From: David Sterba <dsterba@suse.com>
To: stable@vger.kernel.org
Subject: [PATCH 05/17] Btrfs: fix unreplayable log after snapshot delete + parent dir fsync
Date: Thu, 5 May 2016 11:43:52 +0200 [thread overview]
Message-ID: <1462441432-2656-1-git-send-email-dsterba@suse.com> (raw)
In-Reply-To: <20160505094018.GA29353@twin.jikos.cz>
From: Filipe Manana <fdmanana@suse.com>
If we delete a snapshot, fsync its parent directory and crash/power fail
before the next transaction commit, on the next mount when we attempt to
replay the log tree of the root containing the parent directory we will
fail and prevent the filesystem from mounting, which is solvable by wiping
out the log trees with the btrfs-zero-log tool but very inconvenient as
we will lose any data and metadata fsynced before the parent directory
was fsynced.
For example:
$ mkfs.btrfs -f /dev/sdc
$ mount /dev/sdc /mnt
$ mkdir /mnt/testdir
$ btrfs subvolume snapshot /mnt /mnt/testdir/snap
$ btrfs subvolume delete /mnt/testdir/snap
$ xfs_io -c "fsync" /mnt/testdir
< crash / power failure and reboot >
$ mount /dev/sdc /mnt
mount: mount(2) failed: No such file or directory
And in dmesg/syslog we get the following message and trace:
[192066.361162] BTRFS info (device dm-0): failed to delete reference to snap, inode 257 parent 257
[192066.363010] ------------[ cut here ]------------
[192066.365268] WARNING: CPU: 4 PID: 5130 at fs/btrfs/inode.c:3986 __btrfs_unlink_inode+0x17a/0x354 [btrfs]()
[192066.367250] BTRFS: Transaction aborted (error -2)
[192066.368401] Modules linked in: btrfs dm_flakey dm_mod ppdev sha256_generic xor raid6_pq hmac drbg ansi_cprng aesni_intel acpi_cpufreq tpm_tis aes_x86_64 tpm ablk_helper evdev cryptd sg parport_pc i2c_piix4 psmouse lrw parport i2c_core pcspkr gf128mul processor serio_raw glue_helper button loop autofs4 ext4 crc16 mbcache jbd2 sd_mod sr_mod cdrom ata_generic virtio_scsi ata_piix libata virtio_pci virtio_ring crc32c_intel scsi_mod e1000 virtio floppy [last unloaded: btrfs]

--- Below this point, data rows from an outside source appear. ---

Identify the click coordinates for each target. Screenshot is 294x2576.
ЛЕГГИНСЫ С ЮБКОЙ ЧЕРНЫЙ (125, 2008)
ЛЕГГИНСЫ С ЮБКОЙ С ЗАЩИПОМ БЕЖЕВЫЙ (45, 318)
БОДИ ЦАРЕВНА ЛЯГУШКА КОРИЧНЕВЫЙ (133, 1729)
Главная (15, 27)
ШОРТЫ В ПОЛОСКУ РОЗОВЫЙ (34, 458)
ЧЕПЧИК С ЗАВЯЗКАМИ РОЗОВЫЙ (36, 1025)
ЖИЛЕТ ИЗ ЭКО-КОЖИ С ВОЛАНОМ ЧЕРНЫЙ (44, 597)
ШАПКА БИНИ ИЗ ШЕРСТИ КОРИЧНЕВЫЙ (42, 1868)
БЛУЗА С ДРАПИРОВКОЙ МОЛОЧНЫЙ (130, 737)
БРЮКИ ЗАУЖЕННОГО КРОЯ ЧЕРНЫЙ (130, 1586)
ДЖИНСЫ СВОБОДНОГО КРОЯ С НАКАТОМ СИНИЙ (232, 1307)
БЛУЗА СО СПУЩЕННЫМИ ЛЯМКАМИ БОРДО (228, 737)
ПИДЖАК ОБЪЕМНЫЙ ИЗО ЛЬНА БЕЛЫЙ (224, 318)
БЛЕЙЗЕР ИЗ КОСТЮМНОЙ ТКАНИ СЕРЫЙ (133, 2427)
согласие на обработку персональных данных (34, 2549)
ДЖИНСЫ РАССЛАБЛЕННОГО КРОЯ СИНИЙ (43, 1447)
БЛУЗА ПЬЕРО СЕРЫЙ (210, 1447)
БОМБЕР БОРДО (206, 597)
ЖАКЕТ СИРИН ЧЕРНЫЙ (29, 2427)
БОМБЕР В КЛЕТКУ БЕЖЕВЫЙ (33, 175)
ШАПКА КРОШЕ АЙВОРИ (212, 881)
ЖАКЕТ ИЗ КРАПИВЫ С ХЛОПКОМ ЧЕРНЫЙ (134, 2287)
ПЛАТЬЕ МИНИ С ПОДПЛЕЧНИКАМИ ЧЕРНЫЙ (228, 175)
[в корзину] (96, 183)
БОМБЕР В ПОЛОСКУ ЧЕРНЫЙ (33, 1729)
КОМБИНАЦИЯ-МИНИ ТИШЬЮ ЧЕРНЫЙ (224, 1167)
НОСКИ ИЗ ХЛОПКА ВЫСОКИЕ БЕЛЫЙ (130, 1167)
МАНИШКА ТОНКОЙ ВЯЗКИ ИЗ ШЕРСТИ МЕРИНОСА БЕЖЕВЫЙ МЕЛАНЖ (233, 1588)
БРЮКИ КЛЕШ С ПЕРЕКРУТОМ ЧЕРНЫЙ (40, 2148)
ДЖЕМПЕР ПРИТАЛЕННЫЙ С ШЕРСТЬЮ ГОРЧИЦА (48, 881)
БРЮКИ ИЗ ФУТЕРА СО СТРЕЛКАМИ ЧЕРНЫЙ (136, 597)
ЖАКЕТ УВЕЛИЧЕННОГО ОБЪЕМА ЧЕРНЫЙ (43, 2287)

[192066.377154] CPU: 4 PID: 5130 Comm: mount Tainted: G W 4.4.0-rc6-btrfs-next-20+ #1
[192066.378875] Hardware name: QEMU Standard PC (i440FX + PIIX, 1996), BIOS by qemu-project.org 04/01/2014
[192066.380889] 0000000000000000 ffff880143923670 ffffffff81257570 ffff8801439236b8
[192066.382561] ffff8801439236a8 ffffffff8104ec07 ffffffffa039dc2c 00000000fffffffe
[192066.384191] ffff8801ed31d000 ffff8801b9fc9c88 ffff8801086875e0 ffff880143923710
[192066.385827] Call Trace:
[192066.386373] [<ffffffff81257570>] dump_stack+0x4e/0x79
[192066.387387] [<ffffffff8104ec07>] warn_slowpath_common+0x99/0xb2
[192066.388429] [<ffffffffa039dc2c>] ? __btrfs_unlink_inode+0x17a/0x354 [btrfs]
[192066.389236] [<ffffffff8104ec68>] warn_slowpath_fmt+0x48/0x50
[192066.389884] [<ffffffffa039dc2c>] __btrfs_unlink_inode+0x17a/0x354 [btrfs]
[192066.390621] [<ffffffff81184b55>] ? iput+0xb0/0x266
[192066.391200] [<ffffffffa039ea25>] btrfs_unlink_inode+0x1c/0x3d [btrfs]
[192066.391930] [<ffffffffa03ca623>] check_item_in_log+0x1fe/0x29b [btrfs]
[192066.392715] [<ffffffffa03ca827>] replay_dir_deletes+0x167/0x1cf [btrfs]
[192066.393510] [<ffffffffa03cccc7>] replay_one_buffer+0x417/0x570 [btrfs]
[192066.394241] [<ffffffffa03ca164>] walk_up_log_tree+0x10e/0x1dc [btrfs]
[192066.394958] [<ffffffffa03cac72>] walk_log_tree+0xa5/0x190 [btrfs]
[192066.395628] [<ffffffffa03ce8b8>] btrfs_recover_log_trees+0x239/0x32c [btrfs]
[192066.396790] [<ffffffffa03cc8b0>] ? replay_one_extent+0x50a/0x50a [btrfs]
[192066.397891] [<ffffffffa0394041>] open_ctree+0x1d8b/0x2167 [btrfs]
[192066.398897] [<ffffffffa03706e1>] btrfs_mount+0x5ef/0x729 [btrfs]
[192066.399823] [<ffffffff8108ad98>] ? trace_hardirqs_on+0xd/0xf
[192066.400739] [<ffffffff8108959b>] ? lockdep_init_map+0xb9/0x1b3
[192066.401700] [<ffffffff811714b9>] mount_fs+0x67/0x131
[192066.402482] [<ffffffff81188560>] vfs_kern_mount+0x6c/0xde
[192066.403930] [<ffffffffa03702bd>] btrfs_mount+0x1cb/0x729 [btrfs]
[192066.404831] [<ffffffff8108ad98>] ? trace_hardirqs_on+0xd/0xf
[192066.405726] [<ffffffff8108959b>] ? lockdep_init_map+0xb9/0x1b3
[192066.406621] [<ffffffff811714b9>] mount_fs+0x67/0x131
[192066.407401] [<ffffffff81188560>] vfs_kern_mount+0x6c/0xde
[192066.408247] [<ffffffff8118ae36>] do_mount+0x893/0x9d2
[192066.409047] [<ffffffff8113009b>] ? strndup_user+0x3f/0x8c
[192066.409842] [<ffffffff8118b187>] SyS_mount+0x75/0xa1
[192066.410621] [<ffffffff8147e517>] entry_SYSCALL_64_fastpath+0x12/0x6b
[192066.411572] ---[ end trace 2de42126c1e0a0f0 ]---
[192066.412344] BTRFS: error (device dm-0) in __btrfs_unlink_inode:3986: errno=-2 No such entry
[192066.413748] BTRFS: error (device dm-0) in btrfs_replay_log:2464: errno=-2 No such entry (Failed to recover log tree)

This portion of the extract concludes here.